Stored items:
"""
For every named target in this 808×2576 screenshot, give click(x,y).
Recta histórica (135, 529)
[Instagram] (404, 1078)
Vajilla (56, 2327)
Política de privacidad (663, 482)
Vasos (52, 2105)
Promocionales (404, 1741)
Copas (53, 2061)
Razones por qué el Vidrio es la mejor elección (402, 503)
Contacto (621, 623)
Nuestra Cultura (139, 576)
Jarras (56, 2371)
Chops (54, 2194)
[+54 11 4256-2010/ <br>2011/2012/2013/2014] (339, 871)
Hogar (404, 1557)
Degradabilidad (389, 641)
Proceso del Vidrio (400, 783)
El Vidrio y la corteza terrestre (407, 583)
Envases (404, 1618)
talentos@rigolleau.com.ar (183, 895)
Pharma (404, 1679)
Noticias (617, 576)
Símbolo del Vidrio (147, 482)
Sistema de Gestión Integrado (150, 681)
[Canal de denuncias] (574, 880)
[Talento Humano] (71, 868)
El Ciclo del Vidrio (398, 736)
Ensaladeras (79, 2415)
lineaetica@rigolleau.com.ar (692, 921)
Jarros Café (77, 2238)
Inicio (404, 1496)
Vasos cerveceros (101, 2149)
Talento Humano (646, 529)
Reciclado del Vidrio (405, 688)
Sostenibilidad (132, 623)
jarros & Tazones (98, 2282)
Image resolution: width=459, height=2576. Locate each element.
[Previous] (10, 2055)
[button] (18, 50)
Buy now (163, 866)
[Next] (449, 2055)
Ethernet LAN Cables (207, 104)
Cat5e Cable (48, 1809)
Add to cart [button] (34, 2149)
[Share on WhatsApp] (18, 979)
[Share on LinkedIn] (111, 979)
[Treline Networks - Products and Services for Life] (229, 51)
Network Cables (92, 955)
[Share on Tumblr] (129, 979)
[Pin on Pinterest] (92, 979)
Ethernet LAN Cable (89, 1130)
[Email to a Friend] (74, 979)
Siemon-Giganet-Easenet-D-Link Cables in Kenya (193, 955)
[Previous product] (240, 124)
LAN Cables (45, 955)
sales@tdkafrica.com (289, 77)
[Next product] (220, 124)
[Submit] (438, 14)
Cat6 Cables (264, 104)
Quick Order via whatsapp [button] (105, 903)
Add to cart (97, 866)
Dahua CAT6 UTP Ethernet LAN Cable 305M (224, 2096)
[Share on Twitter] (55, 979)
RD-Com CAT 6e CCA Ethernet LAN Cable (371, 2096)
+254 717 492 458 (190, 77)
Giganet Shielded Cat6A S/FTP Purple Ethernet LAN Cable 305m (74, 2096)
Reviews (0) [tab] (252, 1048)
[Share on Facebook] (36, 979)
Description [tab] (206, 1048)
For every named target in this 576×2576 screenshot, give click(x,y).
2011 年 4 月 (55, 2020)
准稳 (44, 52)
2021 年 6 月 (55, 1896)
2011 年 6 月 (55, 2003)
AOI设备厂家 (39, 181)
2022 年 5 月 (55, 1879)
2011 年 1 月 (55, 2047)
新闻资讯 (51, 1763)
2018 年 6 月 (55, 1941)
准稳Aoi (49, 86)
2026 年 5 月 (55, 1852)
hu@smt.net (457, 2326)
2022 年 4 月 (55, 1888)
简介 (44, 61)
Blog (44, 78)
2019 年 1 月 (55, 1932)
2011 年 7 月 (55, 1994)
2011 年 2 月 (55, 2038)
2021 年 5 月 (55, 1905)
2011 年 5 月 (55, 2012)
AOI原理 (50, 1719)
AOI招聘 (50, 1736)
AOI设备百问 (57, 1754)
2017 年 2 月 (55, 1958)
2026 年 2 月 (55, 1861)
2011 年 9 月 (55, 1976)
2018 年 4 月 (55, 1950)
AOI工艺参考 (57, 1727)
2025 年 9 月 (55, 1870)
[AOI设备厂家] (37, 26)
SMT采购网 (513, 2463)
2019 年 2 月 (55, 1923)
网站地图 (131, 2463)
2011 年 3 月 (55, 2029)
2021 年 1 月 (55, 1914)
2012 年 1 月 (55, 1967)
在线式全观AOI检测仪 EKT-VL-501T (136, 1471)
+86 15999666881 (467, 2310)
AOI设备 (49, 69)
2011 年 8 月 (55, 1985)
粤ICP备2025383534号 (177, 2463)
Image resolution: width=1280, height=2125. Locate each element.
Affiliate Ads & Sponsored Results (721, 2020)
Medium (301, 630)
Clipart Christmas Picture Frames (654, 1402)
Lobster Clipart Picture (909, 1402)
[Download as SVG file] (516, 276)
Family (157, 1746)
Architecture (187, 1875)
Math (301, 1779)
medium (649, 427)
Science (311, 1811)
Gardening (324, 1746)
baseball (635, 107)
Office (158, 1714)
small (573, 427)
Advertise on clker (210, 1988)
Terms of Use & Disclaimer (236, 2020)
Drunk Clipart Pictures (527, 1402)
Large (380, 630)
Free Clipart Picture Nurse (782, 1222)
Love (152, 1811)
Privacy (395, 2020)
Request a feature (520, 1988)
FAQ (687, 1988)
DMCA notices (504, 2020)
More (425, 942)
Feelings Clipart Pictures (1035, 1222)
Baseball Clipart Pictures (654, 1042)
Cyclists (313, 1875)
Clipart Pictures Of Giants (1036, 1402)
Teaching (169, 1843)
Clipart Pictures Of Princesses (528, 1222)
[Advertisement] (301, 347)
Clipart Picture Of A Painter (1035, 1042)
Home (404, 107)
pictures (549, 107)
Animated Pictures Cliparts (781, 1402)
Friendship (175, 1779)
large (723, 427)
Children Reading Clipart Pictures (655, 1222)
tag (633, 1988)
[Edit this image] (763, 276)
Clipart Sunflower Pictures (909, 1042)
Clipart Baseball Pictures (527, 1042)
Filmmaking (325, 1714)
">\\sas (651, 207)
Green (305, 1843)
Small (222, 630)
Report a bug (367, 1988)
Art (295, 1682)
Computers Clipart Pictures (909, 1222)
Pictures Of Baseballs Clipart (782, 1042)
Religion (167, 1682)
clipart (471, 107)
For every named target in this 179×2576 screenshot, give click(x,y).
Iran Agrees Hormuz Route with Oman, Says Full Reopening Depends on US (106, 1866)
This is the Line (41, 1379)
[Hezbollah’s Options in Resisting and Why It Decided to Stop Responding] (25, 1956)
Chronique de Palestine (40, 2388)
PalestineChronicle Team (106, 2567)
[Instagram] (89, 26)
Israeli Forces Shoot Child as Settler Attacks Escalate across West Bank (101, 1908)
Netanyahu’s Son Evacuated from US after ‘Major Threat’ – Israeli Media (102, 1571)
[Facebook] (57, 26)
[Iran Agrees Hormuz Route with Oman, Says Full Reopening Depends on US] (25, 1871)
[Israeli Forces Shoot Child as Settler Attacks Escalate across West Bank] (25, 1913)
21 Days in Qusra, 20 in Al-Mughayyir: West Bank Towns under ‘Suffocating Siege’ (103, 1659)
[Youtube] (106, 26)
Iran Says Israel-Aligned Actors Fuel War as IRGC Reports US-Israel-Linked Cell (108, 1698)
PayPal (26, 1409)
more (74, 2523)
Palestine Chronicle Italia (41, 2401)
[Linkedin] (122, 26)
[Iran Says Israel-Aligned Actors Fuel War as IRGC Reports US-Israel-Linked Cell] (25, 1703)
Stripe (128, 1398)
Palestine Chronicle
"""
**PROBLEM REQUIREMENTS**
Search the entries above for the word "give" and copy each line where it appears.

**YOUR SOLUTION**
For every named target in this 808×2576 screenshot, give click(x,y).
For every named target in this 576×2576 screenshot, give click(x,y).
For every named target in this 179×2576 screenshot, give click(x,y).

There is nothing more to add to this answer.